| SOURCE EXCERPT |
Professor Raven-Hansen also is co-author of the widely adopted casebook, Civil Procedure: A Coursebook, and the student hornbook, Understanding Civil Procedure. Before joining the Law School faculty in 1980, Professor Raven-Hansen was in private practice with the firm of Hogan & Hartson in Washington, D.C., and worked as a senior economic analyst with Abt Associates, Inc., in Cambridge, Massachusetts. He currently assists in civil litigation under the Antiterrorism Act and has appeared in a variety of U.S. and international forums as an expert witness on national security and related civil procedure issues.


Stephen I. Vladeck

Photo - Stephen I. Vladeck Stephen I. Vladeck is a Professor of Law at American University Washington College of Law (and, as of August 2016, at the University of Texas School of Law). His teaching and research focus on federal jurisdiction, constitutional law, and national security law. A nationally recognized expert on the role of the federal courts in the war on terrorism, Vladeck’s prolific and widely cited scholarship has appeared in an array of legal publications—including the Harvard Law Review and the Yale Law Journal — and his popular writing has been published in forums ranging from the New York Times to BuzzFeed. Professor Vladeck has won numerous awards for his teaching, his scholarship, and his service to the legal profession. He is an elected member of the American Law Institute, a senior editor of the peer-reviewed Journal of National Security Law and Policy, co-editor in-chief of the Just Security blog, a senior contributor to the Lawfare blog, the Supreme Court Fellow at the Constitution Project, and a fellow at the Center on National Security at Fordham University School of Law. A 2004 graduate of Yale Law School, Vladeck clerked for the Honorable Marsha S. Berzon on the U.S. Court of Appeals for the Ninth Circuit, and the Honorable Rosemary Barkett on the U.S. Court of Appeals for the Eleventh Circuit.

| PROMPT 1 |
Copy the faculty profiles between "Professor Raven-Hansen also" and "civil procedure issues.", inclusive, changing "Cambridge" to "Boston".
| PROMPT 2 |
Format the records between the lines holding "Task: Open the Recycle Bin on desktop" and "Action: coord(1411,736)", inclusive, as a JSON list of strings, one string per line and no blank lines.
The faculty profiles and the records come from separate, unrelated sources.

| EXERCISE DATA |
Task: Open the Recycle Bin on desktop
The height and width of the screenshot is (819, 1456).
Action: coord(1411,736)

* * *

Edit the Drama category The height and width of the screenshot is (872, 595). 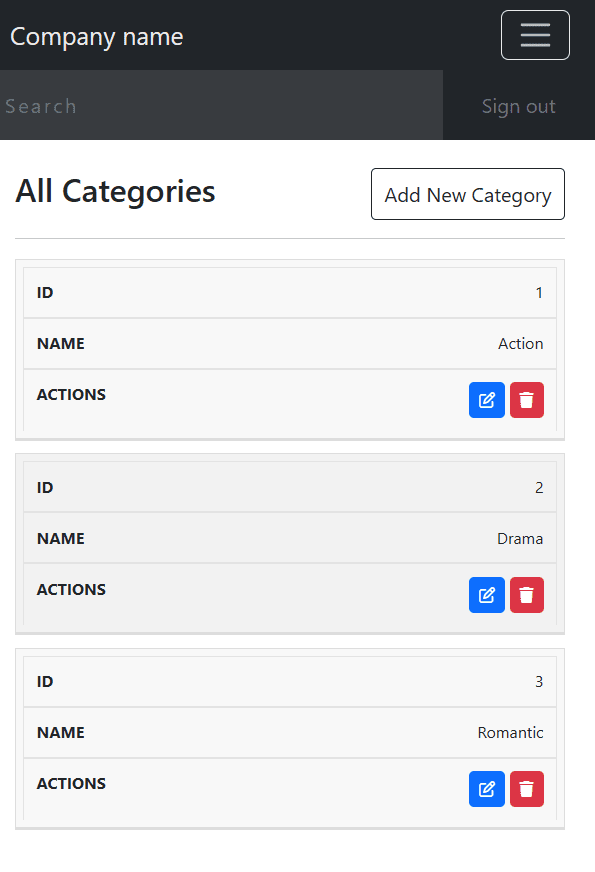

---

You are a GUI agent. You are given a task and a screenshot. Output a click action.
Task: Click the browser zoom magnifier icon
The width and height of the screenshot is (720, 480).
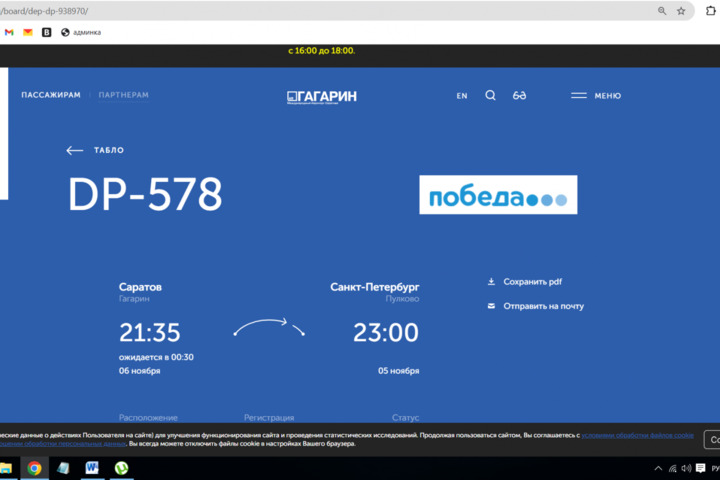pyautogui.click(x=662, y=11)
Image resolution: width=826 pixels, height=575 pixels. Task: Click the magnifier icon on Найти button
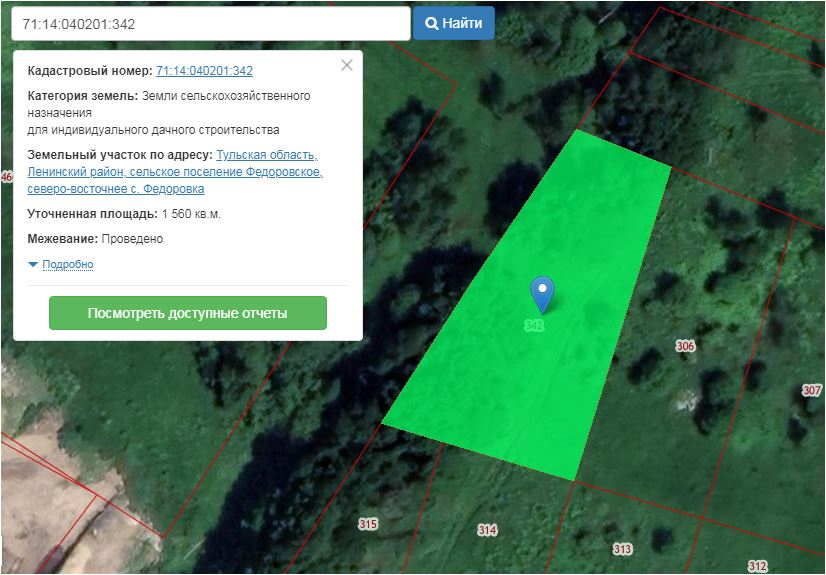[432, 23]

| WRITTEN ANSWER 1 |
Professor Raven-Hansen also is co-author of the widely adopted casebook, Civil Procedure: A Coursebook, and the student hornbook, Understanding Civil Procedure. Before joining the Law School faculty in 1980, Professor Raven-Hansen was in private practice with the firm of Hogan & Hartson in Washington, D.C., and worked as a senior economic analyst with Abt Associates, Inc., in Boston, Massachusetts. He currently assists in civil litigation under the Antiterrorism Act and has appeared in a variety of U.S. and international forums as an expert witness on national security and related civil procedure issues.

| WRITTEN ANSWER 2 |
[
  "Task: Open the Recycle Bin on desktop",
  "The height and width of the screenshot is (819, 1456).",
  "Action: coord(1411,736)"
]